■ **Task list**:
(a) Update the dual-boot post by rewriting it from "Dual Boot Windows" to "a future post.", with "GRUB2" changed to "rEFInd".
(b) How would you sum up the dual-boot post in two sentences?

■ **Excerpt to read**:
+++++

Friday, February 10, 2012

Dual Boot Windows 7 and Debian GNU/Linux

Previously on Machine-Cycle: your thrill-seeking host has decided to upgrade his laptop and setup a dual boot system, and has managed to install a vanilla Windows 7 Ultimate on a new clean hard disk, from upgrade media.

Onward and forward: time to install Debian and make this box useful.

I researched this step a bit and decided to use Windows' own boot manager to manage the selection of operating systems at boot time, so as to minimize the risk of somehow trashing the Windows 7 installation. I did, eventually, replace Windows boot manager with GRUB2, and it worked out just fine. I switched to GRUB2 because it allowed me to debug some hardware issues that cropped up later, but I'll leave that for a future post.

+++++

■ **Data segment**:
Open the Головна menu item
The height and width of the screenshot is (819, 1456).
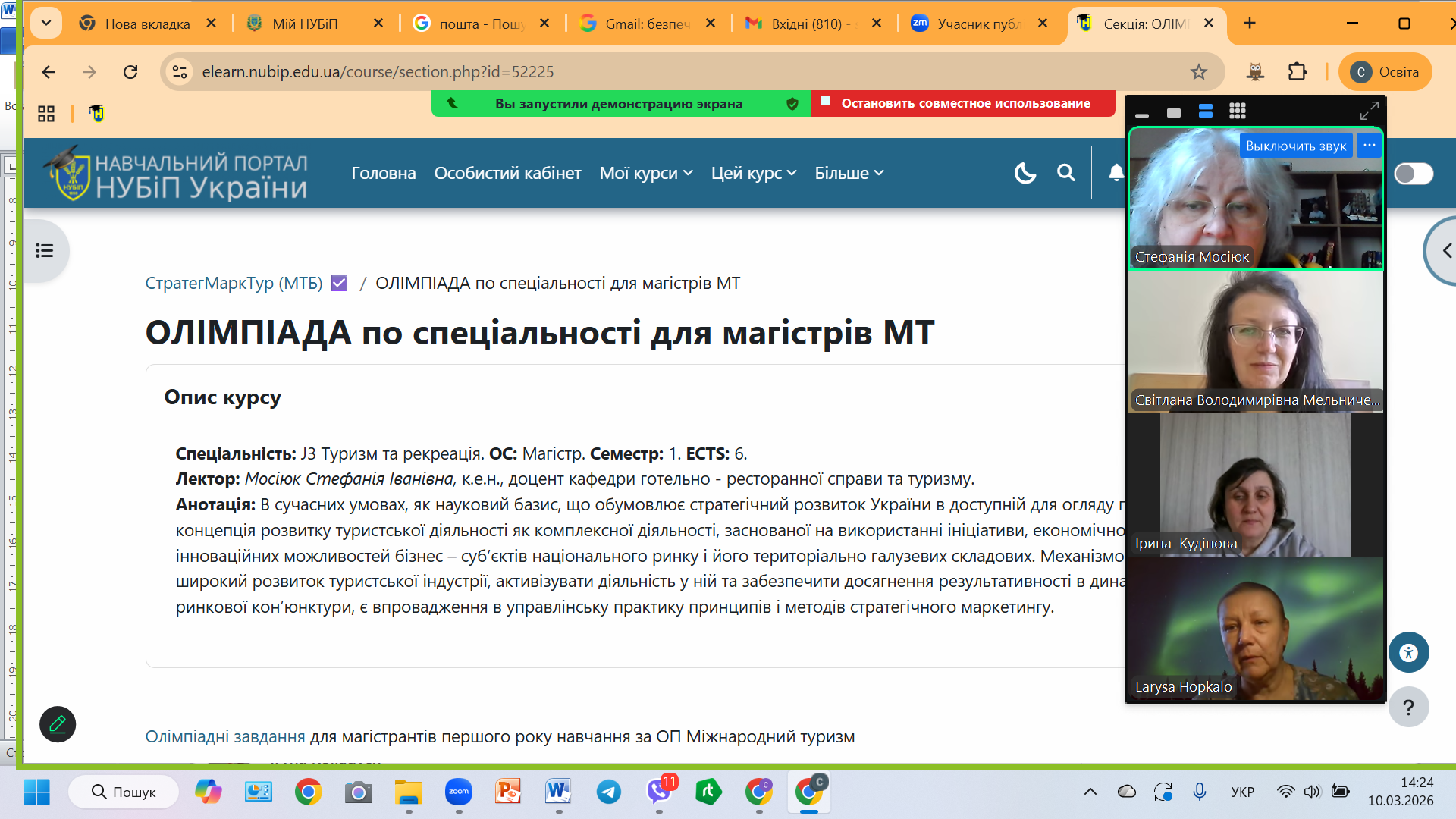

+++++

■ **Solution list**:
(a)
Dual Boot Windows 7 and Debian GNU/Linux

Previously on Machine-Cycle: your thrill-seeking host has decided to upgrade his laptop and setup a dual boot system, and has managed to install a vanilla Windows 7 Ultimate on a new clean hard disk, from upgrade media.

Onward and forward: time to install Debian and make this box useful.

I researched this step a bit and decided to use Windows' own boot manager to manage the selection of operating systems at boot time, so as to minimize the risk of somehow trashing the Windows 7 installation. I did, eventually, replace Windows boot manager with rEFInd, and it worked out just fine. I switched to rEFInd because it allowed me to debug some hardware issues that cropped up later, but I'll leave that for a future post.

(b) After installing Windows 7 Ultimate on a new hard disk as part of a laptop upgrade, the author moves on to installing Debian to set up a dual boot system. The author first used the Windows boot manager to choose between operating systems to reduce the risk to the Windows 7 installation, and later replaced it with GRUB2, which worked fine and helped in debugging some hardware issues.